Shadowsocks:一个混淆工具

shadowsocks是被设计来混淆数据,增加某Wall检查出流量特征所需的计算量,提高实时检测的成本,而不是加密。ss的作者多次强调过这一点。

说这些并不是指责ss的安全性,而是再三强调不要忘记ss作者的本意——这是一个帮你能用Google又或者是看别的什么奇怪porn网站的混淆工具,其意义是瞒过Wall的实时流量检测,而不是瞒过Wall后面的master minds。ss不是一个真正意义上的VPN,它无法保护你的数据安全。

不应该在 SS 里找“安全”。 SS 也是几个程序员的个人业余项目,没有经过严谨的密码学设计,甚至设计初衷就不包括安全性。然而,只要GFW不抽风自己实现加密算法并且写出大bug,AES 比 RC4 安全几个数量级应该是没有争议的。而明文 IV 不应该是问题,至多损失了 defense by depth ,不至于抹平这两者安全性的本质差异。

SS的用途不是加密,而是混淆。但是仍然可以暴力破解,你设置数字密码一样是不行的。若读懂shadowsocks,并改进过程序,使IV不一样就分析不出差别来,可以抵御基于GFW统计学的计算。

在通常应用中,SS主要是提供了一个不会被干扰的通道,你SS里面走的东西,一般都还有自己的TLS吧? 如果VPN不会被干扰,谁会用这个东西。

Title : Correct username/password auth model

原文地址

==clowwindy== commented on 9 Aug 2014

Original protocol:

IV + addr + data

Someone implemented a username auth version, which is totally WRONG.

Version numbers and usernames are sent via plain text, which is too obvious for any firewall to detect.

ver + namelen + username + IV + addr + data

Where ver, namelen, username are plain text.

We should implement a correct auth model:

IV1 + ver + userhash + IV2 + addr + data

ver + userhash is encrypted using key, data is encrypted using user's password.

userhash is generated from username and password, with fixed length.

Also we should remove table encryption on this version.

Compatibility:

For one user:

  • compatible with current config.json

For multiple users:

  • server config uses users: {user1: password1} format. port_password is no longer supported

  • client config uses common_key, username, password

One problem:

If we implement this correct model, every user needs two passwords to use shadowsocks.

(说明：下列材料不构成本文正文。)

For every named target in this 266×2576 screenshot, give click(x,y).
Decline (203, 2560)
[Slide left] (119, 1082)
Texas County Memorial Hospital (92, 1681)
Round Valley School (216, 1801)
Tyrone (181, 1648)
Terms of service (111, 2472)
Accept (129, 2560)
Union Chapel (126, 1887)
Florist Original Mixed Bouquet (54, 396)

==613038475== commented on 27 Aug 2014

The problem is about how to send user id.

Send it with fixed key can let it decryptable by other user (only the username, the rest data is safe).

But if send it with the first password (if there two) will cause performance problem because you don't known which user should choose to decrypt.

You may think about use asymmetric encryption.
Diffie–Hellman key exchange

a. server generate
generate private number
generate 2048bit prime number
generate 2048bit base number
server public key = base number ^ private number % prime number

b. distribute server public key, base number and prime to every client

c. client before connect
generate private number (random)
client public key = base number ^ private number % prime number
secret key = server public key ^ private number % prime number
encrypt username with secret key

d. client send public key and encrypted username to server

e. server after receive
secret key = client public key ^ private number % prime number
decrypt username with secret key
find password from this username

then use password to encrypt/decrypt rest data.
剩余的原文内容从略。